• _Exercise details_
Return each line of the records below word for word, with nothing changed, added, or left out.

• _Input data_
........
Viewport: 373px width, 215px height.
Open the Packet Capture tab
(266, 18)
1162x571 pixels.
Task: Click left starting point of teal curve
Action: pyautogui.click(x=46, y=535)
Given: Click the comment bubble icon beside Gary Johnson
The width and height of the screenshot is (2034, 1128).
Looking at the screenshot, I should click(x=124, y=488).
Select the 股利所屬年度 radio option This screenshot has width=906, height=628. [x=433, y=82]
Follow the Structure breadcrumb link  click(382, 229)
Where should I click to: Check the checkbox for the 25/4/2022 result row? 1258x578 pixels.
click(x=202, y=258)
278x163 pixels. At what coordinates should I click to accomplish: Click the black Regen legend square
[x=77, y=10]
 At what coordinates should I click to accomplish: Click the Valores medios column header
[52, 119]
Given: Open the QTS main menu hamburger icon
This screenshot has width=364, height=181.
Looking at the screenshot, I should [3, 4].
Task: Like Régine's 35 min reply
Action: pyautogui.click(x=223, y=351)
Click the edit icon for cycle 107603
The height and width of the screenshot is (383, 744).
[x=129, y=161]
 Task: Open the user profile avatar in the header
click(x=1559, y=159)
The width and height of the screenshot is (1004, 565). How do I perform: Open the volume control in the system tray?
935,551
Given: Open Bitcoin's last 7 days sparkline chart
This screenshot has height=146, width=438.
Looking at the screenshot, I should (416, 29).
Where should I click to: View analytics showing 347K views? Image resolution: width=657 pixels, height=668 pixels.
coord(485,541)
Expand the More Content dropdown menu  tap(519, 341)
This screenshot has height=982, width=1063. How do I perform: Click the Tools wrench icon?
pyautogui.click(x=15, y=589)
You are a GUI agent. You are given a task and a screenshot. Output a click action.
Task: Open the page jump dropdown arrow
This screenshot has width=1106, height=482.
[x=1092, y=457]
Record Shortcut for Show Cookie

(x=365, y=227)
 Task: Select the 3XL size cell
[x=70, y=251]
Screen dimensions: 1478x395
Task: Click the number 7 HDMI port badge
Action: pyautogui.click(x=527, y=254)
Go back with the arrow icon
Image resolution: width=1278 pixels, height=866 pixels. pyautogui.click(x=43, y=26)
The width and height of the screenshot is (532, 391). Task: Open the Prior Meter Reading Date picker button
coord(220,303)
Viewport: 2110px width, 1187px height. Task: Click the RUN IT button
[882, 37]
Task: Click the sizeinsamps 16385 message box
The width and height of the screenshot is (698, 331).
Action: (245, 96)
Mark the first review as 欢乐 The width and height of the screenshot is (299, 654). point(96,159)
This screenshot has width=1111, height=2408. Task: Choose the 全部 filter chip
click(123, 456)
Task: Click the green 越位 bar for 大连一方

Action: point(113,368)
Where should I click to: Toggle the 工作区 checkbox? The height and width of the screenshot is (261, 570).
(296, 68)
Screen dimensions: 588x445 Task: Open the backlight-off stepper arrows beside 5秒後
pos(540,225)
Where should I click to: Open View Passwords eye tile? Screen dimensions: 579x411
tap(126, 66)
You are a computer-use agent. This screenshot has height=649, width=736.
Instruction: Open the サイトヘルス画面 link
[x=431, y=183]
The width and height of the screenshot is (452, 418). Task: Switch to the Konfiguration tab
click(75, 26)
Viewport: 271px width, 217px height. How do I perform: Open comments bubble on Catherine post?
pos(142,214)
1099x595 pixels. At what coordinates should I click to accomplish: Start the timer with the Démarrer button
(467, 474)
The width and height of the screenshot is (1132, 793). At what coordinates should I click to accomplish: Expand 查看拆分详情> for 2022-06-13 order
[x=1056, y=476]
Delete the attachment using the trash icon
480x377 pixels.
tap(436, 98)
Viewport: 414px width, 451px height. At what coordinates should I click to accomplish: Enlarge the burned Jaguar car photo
........
• _Solution to this task_
Viewport: 373px width, 215px height.
Open the Packet Capture tab
(266, 18)
1162x571 pixels.
Task: Click left starting point of teal curve
Action: pyautogui.click(x=46, y=535)
Given: Click the comment bubble icon beside Gary Johnson
The width and height of the screenshot is (2034, 1128).
Looking at the screenshot, I should click(x=124, y=488).
Select the 股利所屬年度 radio option This screenshot has width=906, height=628. [x=433, y=82]
Follow the Structure breadcrumb link  click(382, 229)
Where should I click to: Check the checkbox for the 25/4/2022 result row? 1258x578 pixels.
click(x=202, y=258)
278x163 pixels. At what coordinates should I click to accomplish: Click the black Regen legend square
[x=77, y=10]
 At what coordinates should I click to accomplish: Click the Valores medios column header
[52, 119]
Given: Open the QTS main menu hamburger icon
This screenshot has width=364, height=181.
Looking at the screenshot, I should [3, 4].
Task: Like Régine's 35 min reply
Action: pyautogui.click(x=223, y=351)
Click the edit icon for cycle 107603
The height and width of the screenshot is (383, 744).
[x=129, y=161]
 Task: Open the user profile avatar in the header
click(x=1559, y=159)
The width and height of the screenshot is (1004, 565). How do I perform: Open the volume control in the system tray?
935,551
Given: Open Bitcoin's last 7 days sparkline chart
This screenshot has height=146, width=438.
Looking at the screenshot, I should (416, 29).
Where should I click to: View analytics showing 347K views? Image resolution: width=657 pixels, height=668 pixels.
coord(485,541)
Expand the More Content dropdown menu  tap(519, 341)
This screenshot has height=982, width=1063. How do I perform: Click the Tools wrench icon?
pyautogui.click(x=15, y=589)
You are a GUI agent. You are given a task and a screenshot. Output a click action.
Task: Open the page jump dropdown arrow
This screenshot has width=1106, height=482.
[x=1092, y=457]
Record Shortcut for Show Cookie

(x=365, y=227)
 Task: Select the 3XL size cell
[x=70, y=251]
Screen dimensions: 1478x395
Task: Click the number 7 HDMI port badge
Action: pyautogui.click(x=527, y=254)
Go back with the arrow icon
Image resolution: width=1278 pixels, height=866 pixels. pyautogui.click(x=43, y=26)
The width and height of the screenshot is (532, 391). Task: Open the Prior Meter Reading Date picker button
coord(220,303)
Viewport: 2110px width, 1187px height. Task: Click the RUN IT button
[882, 37]
Task: Click the sizeinsamps 16385 message box
The width and height of the screenshot is (698, 331).
Action: (245, 96)
Mark the first review as 欢乐 The width and height of the screenshot is (299, 654). point(96,159)
This screenshot has width=1111, height=2408. Task: Choose the 全部 filter chip
click(123, 456)
Task: Click the green 越位 bar for 大连一方

Action: point(113,368)
Where should I click to: Toggle the 工作区 checkbox? The height and width of the screenshot is (261, 570).
(296, 68)
Screen dimensions: 588x445 Task: Open the backlight-off stepper arrows beside 5秒後
pos(540,225)
Where should I click to: Open View Passwords eye tile? Screen dimensions: 579x411
tap(126, 66)
You are a computer-use agent. This screenshot has height=649, width=736.
Instruction: Open the サイトヘルス画面 link
[x=431, y=183]
The width and height of the screenshot is (452, 418). Task: Switch to the Konfiguration tab
click(75, 26)
Viewport: 271px width, 217px height. How do I perform: Open comments bubble on Catherine post?
pos(142,214)
1099x595 pixels. At what coordinates should I click to accomplish: Start the timer with the Démarrer button
(467, 474)
The width and height of the screenshot is (1132, 793). At what coordinates should I click to accomplish: Expand 查看拆分详情> for 2022-06-13 order
[x=1056, y=476]
Delete the attachment using the trash icon
480x377 pixels.
tap(436, 98)
Viewport: 414px width, 451px height. At what coordinates should I click to accomplish: Enlarge the burned Jaguar car photo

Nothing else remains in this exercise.